Howdy, neighbor. Fancy seeing you here.

There's a save point in the room
right before her. It's hardly unfair, and as much as it might suck clearing the area and then dying to her, it isn't the game's fault you went and fiddled with something unknown without saving first.
She's also not really a superboss--no there are simply no earlygame weapons able to do enough damage. Once you have better gear, she's a pushover.
I do, however, agree that there should be some kind of indication further interaction leads to a boss battle--but not because of it being difficult or inescapable, for the above reason.
There are many other interactable statues (all of which have their own unique appearances, so it's not as if hers being facing away from you is enough indication) in the game that exist to give information, and you encounter several prior to the Count's mansion. This establishes a precedent that interactable statues give information that either describe the world lore or provide a piece to a later puzzle. Considering there is one such puzzle just a few floors above her statue, this precedent is doubly implied.
So for her statue to, by all appearances, suggest to the player it's the same as the others, and then lead to a fight no earlygame file is going to beat, then I think some other indicator needs to be there. Normally I'd say something like "make her statue glow all evil-like," but the same problem of established precedents exist, as by that point in the game linearity there isn't anything else enough to establish that "this glow means bad stuff, be careful."
Perhaps a prompt something to the effect of "An uneasy aura flows around this statue. Touch it? Y/N" or whatever.
To reiterate--I think there should be some secondary confirmation or indication of her statue being a boss (which at that point in the game nobody's got a chance of killing) due to the violation of the established gameplay precedents involving interactives and statue busts, not due to the outlandish difficulty spike of her fight at that point in the game.
EDIT:
Having thought more on it, I think I can understand why it exists in its current state: to scare the player, evoke fear, that sort of thing. But I don't think it does this as effectively as it could.

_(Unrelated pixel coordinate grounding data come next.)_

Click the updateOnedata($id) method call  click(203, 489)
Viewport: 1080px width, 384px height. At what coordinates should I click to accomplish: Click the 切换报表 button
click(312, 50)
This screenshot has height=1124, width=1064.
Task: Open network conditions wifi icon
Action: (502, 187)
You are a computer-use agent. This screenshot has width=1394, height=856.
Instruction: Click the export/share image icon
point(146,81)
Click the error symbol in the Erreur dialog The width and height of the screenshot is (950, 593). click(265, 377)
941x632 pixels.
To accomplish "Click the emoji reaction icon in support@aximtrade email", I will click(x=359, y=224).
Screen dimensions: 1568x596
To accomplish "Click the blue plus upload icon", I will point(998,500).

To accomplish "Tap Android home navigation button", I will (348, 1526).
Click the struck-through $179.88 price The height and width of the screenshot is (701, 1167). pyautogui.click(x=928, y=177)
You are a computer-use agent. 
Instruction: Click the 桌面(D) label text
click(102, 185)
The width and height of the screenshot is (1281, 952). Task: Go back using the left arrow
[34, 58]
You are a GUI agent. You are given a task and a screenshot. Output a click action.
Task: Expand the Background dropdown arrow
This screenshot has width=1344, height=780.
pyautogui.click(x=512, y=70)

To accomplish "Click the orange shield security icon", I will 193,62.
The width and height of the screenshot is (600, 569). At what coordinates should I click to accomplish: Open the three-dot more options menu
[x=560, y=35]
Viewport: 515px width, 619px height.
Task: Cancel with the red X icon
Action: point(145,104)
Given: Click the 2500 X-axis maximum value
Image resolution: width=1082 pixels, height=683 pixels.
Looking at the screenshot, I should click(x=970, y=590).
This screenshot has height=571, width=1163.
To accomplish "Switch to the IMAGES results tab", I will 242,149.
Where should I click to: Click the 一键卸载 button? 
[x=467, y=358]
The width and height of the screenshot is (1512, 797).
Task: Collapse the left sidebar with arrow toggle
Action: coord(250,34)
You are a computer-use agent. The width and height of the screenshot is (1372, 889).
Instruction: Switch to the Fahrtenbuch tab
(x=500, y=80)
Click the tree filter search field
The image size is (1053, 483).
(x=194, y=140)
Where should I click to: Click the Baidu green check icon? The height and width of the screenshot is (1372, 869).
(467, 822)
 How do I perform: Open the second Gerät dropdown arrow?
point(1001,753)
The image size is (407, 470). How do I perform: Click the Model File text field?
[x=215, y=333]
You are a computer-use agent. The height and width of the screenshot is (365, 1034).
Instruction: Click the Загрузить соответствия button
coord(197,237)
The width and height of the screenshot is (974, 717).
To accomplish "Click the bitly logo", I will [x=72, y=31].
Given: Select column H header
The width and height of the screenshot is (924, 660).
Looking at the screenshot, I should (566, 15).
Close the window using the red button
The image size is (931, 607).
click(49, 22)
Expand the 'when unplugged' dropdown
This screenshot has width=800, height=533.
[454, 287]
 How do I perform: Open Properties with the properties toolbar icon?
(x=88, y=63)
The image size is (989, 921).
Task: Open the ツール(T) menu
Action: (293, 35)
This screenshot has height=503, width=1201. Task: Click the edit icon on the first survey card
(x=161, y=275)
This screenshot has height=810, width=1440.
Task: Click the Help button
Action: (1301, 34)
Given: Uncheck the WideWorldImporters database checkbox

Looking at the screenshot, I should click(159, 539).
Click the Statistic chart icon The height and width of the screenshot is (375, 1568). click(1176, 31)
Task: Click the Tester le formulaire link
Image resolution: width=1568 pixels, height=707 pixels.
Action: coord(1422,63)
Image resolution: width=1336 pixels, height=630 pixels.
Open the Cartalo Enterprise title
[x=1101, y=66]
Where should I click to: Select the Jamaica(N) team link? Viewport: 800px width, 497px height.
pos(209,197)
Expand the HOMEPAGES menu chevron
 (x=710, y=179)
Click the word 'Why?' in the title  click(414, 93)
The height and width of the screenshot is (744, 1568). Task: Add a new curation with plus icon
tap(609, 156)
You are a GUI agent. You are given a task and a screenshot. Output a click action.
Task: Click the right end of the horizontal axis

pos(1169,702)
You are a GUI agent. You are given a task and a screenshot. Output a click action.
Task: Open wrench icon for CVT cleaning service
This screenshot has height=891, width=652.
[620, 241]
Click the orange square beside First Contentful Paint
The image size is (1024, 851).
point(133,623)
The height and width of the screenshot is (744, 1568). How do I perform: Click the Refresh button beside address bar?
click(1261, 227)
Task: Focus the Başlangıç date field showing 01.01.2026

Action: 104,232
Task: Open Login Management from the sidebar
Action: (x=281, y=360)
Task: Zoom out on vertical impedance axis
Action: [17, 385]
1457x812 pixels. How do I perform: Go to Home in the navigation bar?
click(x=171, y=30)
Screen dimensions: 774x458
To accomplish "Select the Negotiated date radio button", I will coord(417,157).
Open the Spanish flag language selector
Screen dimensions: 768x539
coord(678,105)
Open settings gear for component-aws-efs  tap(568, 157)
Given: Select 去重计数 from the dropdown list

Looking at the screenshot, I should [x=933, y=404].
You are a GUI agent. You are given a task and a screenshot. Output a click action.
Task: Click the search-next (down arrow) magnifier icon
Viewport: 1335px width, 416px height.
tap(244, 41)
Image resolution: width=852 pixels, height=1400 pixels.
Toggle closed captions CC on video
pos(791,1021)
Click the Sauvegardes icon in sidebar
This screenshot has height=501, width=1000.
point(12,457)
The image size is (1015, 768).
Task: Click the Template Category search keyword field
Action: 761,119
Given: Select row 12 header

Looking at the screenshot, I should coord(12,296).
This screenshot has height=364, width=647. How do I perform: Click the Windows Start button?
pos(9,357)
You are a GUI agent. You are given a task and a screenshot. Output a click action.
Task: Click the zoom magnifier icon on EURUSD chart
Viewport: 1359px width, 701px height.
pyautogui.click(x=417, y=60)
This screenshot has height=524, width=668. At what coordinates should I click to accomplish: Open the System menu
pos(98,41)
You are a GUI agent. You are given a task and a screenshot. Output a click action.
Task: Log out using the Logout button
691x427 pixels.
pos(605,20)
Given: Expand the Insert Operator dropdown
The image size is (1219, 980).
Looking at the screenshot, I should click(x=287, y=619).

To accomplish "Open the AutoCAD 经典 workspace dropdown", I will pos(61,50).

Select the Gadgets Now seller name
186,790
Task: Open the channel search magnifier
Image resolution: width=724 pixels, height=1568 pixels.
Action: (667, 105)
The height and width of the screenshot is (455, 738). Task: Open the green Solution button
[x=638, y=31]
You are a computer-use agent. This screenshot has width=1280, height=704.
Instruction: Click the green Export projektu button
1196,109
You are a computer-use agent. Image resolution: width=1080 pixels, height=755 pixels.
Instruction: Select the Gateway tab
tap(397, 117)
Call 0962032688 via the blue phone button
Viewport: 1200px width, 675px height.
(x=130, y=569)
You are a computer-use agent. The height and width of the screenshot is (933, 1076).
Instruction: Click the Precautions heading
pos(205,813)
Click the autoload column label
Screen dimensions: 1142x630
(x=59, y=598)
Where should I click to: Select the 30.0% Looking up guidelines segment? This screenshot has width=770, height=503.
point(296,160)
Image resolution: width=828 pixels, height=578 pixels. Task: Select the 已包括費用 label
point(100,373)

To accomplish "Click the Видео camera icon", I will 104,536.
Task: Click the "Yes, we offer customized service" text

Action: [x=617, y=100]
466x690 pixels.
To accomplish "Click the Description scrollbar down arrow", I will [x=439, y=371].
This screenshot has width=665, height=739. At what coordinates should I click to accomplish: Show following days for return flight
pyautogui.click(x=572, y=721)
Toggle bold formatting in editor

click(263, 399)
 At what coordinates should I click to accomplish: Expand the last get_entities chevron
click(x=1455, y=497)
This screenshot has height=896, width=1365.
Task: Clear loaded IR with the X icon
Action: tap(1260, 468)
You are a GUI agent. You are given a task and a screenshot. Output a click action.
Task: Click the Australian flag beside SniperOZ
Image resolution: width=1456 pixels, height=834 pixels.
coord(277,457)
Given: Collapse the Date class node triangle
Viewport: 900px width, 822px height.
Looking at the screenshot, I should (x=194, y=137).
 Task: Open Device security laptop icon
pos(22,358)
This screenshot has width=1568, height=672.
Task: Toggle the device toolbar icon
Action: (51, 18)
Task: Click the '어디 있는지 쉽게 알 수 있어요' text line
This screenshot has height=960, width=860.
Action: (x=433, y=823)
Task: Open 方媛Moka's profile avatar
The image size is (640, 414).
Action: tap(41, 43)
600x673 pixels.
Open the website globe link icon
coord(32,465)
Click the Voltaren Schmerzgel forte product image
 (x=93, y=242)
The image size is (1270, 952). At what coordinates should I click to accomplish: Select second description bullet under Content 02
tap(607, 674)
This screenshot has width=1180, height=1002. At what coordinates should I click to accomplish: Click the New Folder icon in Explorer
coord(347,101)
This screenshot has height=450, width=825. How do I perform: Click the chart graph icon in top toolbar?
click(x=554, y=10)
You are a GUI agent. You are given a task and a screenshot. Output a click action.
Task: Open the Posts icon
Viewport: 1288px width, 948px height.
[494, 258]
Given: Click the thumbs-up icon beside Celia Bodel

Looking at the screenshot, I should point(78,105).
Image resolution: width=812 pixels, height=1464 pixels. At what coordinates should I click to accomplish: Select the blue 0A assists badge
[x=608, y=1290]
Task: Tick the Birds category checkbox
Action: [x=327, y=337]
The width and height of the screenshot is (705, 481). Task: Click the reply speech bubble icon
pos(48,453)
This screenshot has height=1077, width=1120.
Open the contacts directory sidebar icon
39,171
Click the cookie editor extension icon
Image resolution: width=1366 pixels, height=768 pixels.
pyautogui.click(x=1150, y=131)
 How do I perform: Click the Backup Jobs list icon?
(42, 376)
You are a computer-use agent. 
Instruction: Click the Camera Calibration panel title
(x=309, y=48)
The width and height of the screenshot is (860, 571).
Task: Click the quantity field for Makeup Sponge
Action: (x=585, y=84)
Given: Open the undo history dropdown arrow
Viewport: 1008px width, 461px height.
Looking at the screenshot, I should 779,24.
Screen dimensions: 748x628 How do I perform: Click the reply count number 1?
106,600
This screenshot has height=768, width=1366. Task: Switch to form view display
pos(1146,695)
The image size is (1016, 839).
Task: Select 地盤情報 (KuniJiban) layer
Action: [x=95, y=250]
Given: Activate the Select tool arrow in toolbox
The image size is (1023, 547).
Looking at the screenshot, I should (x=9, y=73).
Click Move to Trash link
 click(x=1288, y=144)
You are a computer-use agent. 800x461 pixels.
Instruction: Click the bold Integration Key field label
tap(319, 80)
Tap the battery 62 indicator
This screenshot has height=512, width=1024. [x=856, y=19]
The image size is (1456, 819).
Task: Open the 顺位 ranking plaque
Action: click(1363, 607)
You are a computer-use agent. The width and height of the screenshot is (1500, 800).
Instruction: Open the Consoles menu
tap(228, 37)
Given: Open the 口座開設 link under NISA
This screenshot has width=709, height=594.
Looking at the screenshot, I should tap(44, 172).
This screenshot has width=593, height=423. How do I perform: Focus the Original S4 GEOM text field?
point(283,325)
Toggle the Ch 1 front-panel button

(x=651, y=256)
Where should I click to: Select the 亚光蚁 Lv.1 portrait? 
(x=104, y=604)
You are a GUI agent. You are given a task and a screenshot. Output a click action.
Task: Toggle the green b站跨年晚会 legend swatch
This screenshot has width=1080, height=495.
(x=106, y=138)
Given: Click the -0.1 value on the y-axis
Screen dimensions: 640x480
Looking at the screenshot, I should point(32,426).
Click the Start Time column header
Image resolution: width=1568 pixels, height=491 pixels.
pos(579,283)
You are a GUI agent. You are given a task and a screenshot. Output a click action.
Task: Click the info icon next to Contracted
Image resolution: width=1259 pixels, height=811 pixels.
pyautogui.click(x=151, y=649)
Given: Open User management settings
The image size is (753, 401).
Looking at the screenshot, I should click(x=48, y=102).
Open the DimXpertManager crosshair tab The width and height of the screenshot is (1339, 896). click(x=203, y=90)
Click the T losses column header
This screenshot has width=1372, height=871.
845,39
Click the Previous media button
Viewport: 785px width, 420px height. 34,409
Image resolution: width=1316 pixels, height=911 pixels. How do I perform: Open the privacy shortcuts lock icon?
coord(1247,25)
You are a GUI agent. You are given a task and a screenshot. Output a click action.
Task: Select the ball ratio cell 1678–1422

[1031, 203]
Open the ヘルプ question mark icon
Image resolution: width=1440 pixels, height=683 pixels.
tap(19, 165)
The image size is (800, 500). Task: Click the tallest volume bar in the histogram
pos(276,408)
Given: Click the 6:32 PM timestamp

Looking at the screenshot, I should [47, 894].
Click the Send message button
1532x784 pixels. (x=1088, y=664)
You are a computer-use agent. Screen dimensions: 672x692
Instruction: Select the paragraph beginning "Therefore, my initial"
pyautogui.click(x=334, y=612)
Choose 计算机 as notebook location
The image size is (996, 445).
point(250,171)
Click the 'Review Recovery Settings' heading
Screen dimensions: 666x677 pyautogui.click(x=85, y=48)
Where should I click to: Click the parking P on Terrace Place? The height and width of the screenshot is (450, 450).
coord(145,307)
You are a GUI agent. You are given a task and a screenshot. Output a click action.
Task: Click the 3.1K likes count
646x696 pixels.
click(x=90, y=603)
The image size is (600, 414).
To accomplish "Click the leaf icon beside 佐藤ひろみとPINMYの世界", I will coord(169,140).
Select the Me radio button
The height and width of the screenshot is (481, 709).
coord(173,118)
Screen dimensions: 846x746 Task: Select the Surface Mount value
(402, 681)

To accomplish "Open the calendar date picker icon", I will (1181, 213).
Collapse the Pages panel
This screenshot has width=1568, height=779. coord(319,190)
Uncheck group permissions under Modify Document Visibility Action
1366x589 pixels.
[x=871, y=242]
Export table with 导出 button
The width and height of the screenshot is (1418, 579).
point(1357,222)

Of course, everyone's different and processes things differently, but ignoring for a moment the gameplay precedent issue mentioned above:
For me, stuff I can't hope to kill yet popping out of nowhere is not what ever made Castlevania scary for me growing up playing it. It was the building of tension in brutal stages that I knew all too well would culminate in some crazy awesome new boss I didn't know anything about yet. It was about killing one tough enemy with only a sliver of health left and praying there wasn't a second one the next screen over. It was evading one Medusa Heard over a pit and not knowing if the next one was coming high or low.
Now, the statue woman doesn't build anything like this. There's no substance to the fear factor. It's not unlike cheap jumpscares in B-grade horror films, actually. Now, she doesn't need a whole level building up to her, since she shows up at its start and that's obviously not practical. But there are other ways to build tension and suspense--the Book of Caged Souls later on is a prime example of this.
First time I found it, I read its description, felt uneasy about what would happen if I said yes and opened it but also anxious to see what it contained. THAT is the kind of thing that made Castlevania scary for me. Not knowing what could happen next and having all the freedom of choice to make that leap or run away.
The statue ghost being early-game unbeatable is a great way to encourage a precedent for backtracking with new equipment later on, and a good reminder that it's always handy to pick up that stronger new weapon at the shop as soon as you can. But her current state does not build the fear and shock value I believe she's intended to have. She just comes out of nowhere like a bad jumpscare, and instead of fear or anxiety when encountering her the first time, I had a moment of "wait, what the fuck? Why am I in this new room now?" followed by an impatience and annoyance to get killed and the fight over with once I realized I wasn't gonna beat her.
If she was meant to scare, then at least for me she dropped the ball in how she does so. Good horror conveyance is not about a scary untouchable thing showing up out of nowhere--it's hearing it thump around downstairs, or being told of its horrible nature in hushed whispers or scrawled testaments in an old and forgotten page in a dusty book, or catching a glimpse of it lumbering down the far hall as its breathing echos all the way down to where you're standing. The demons and what-ifs conjured up by the uncertain mind are more terrifying than any horrible monster jumping out at you from nowhere. If she had the same prompt as that Book later on, I would have doubtlessly had the same reaction of cautiousness mixed with anxiety, and THAT would have made her pocket dimension and imposing fight convey to me elements of fear.
But she does have potential. I merely think that her execution is somewhat lacking for what I'm fairly certain is her intended purpose.